Task to carry out — Take the data below and copy exactly the lines starting at the one with "Task: Click the File Explorer taskbar icon" and finishing at the one with "Expand audio options", both included.

Stored data
□ □ □ □ □

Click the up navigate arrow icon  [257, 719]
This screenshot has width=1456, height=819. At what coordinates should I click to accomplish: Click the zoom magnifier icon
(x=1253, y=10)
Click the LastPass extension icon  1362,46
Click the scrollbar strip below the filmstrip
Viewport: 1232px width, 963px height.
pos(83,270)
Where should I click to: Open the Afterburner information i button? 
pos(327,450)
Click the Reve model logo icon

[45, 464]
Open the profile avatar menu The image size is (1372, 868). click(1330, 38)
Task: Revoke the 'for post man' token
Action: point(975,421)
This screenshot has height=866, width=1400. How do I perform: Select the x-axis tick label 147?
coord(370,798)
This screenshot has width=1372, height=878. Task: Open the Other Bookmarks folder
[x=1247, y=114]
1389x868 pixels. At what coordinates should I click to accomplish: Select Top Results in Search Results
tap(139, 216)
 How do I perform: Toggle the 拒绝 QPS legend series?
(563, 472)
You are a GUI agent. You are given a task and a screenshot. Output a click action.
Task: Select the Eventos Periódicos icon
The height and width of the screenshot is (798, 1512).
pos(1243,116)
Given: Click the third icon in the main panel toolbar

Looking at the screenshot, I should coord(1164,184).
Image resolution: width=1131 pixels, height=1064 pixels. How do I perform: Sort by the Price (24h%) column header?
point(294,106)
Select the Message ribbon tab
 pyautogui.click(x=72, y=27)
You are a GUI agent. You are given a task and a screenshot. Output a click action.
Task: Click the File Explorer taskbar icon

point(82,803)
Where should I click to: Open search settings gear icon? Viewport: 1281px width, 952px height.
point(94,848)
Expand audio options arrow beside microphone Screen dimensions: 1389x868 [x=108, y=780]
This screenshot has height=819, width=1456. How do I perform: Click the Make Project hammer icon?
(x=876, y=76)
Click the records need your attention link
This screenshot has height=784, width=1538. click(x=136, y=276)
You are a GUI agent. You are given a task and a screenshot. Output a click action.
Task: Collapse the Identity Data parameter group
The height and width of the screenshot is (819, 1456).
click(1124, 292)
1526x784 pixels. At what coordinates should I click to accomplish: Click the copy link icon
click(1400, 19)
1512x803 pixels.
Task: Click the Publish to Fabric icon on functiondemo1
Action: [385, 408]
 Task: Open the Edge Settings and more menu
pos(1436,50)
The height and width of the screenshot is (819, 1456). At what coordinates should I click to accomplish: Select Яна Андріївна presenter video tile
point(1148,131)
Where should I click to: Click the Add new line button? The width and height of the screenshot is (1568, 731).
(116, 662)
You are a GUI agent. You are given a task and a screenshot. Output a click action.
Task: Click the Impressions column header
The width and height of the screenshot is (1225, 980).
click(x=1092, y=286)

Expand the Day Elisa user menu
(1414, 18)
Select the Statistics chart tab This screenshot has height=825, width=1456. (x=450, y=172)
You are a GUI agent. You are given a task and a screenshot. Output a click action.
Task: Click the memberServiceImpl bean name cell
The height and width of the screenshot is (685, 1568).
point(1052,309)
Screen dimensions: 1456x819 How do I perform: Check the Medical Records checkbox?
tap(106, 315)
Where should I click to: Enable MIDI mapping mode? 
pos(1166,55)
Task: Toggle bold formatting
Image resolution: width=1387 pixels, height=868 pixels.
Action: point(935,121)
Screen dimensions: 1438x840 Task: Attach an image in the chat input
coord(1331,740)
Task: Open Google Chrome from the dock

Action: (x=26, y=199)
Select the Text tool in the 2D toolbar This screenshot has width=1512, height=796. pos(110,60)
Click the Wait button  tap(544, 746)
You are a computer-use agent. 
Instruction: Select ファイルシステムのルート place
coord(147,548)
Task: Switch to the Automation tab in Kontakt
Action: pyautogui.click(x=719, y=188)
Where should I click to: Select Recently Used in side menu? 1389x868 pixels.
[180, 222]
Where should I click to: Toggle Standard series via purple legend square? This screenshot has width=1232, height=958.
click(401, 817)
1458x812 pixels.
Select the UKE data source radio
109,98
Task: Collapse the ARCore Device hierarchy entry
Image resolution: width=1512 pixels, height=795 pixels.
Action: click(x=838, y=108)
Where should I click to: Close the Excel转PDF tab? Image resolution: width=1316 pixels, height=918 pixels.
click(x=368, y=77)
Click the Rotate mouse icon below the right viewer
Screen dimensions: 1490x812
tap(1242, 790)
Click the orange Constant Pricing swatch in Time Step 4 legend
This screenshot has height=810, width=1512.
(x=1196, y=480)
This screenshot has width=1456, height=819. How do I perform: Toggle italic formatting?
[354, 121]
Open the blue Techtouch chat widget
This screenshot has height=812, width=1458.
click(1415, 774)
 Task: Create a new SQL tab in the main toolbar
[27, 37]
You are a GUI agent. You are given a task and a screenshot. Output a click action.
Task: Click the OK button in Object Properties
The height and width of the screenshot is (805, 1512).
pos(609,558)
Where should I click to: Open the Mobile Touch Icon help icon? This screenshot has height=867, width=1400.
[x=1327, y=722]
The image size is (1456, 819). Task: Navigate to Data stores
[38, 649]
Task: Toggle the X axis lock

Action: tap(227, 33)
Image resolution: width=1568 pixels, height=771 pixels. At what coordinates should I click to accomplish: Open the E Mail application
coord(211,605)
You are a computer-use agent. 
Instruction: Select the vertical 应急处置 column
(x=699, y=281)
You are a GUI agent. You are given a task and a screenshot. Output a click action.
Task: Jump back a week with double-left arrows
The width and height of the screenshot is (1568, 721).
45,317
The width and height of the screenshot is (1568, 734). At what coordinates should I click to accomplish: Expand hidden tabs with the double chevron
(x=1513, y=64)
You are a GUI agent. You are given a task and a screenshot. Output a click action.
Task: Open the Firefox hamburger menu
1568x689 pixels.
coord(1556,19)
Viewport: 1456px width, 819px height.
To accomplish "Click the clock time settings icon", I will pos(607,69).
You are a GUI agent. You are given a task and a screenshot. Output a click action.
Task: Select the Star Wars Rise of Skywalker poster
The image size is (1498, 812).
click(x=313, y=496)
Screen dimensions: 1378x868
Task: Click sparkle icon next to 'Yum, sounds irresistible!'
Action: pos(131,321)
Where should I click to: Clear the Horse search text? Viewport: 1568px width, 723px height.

□ □ □ □ □

Written solution —
Task: Click the File Explorer taskbar icon

point(82,803)
Where should I click to: Open search settings gear icon? Viewport: 1281px width, 952px height.
point(94,848)
Expand audio options arrow beside microphone Screen dimensions: 1389x868 [x=108, y=780]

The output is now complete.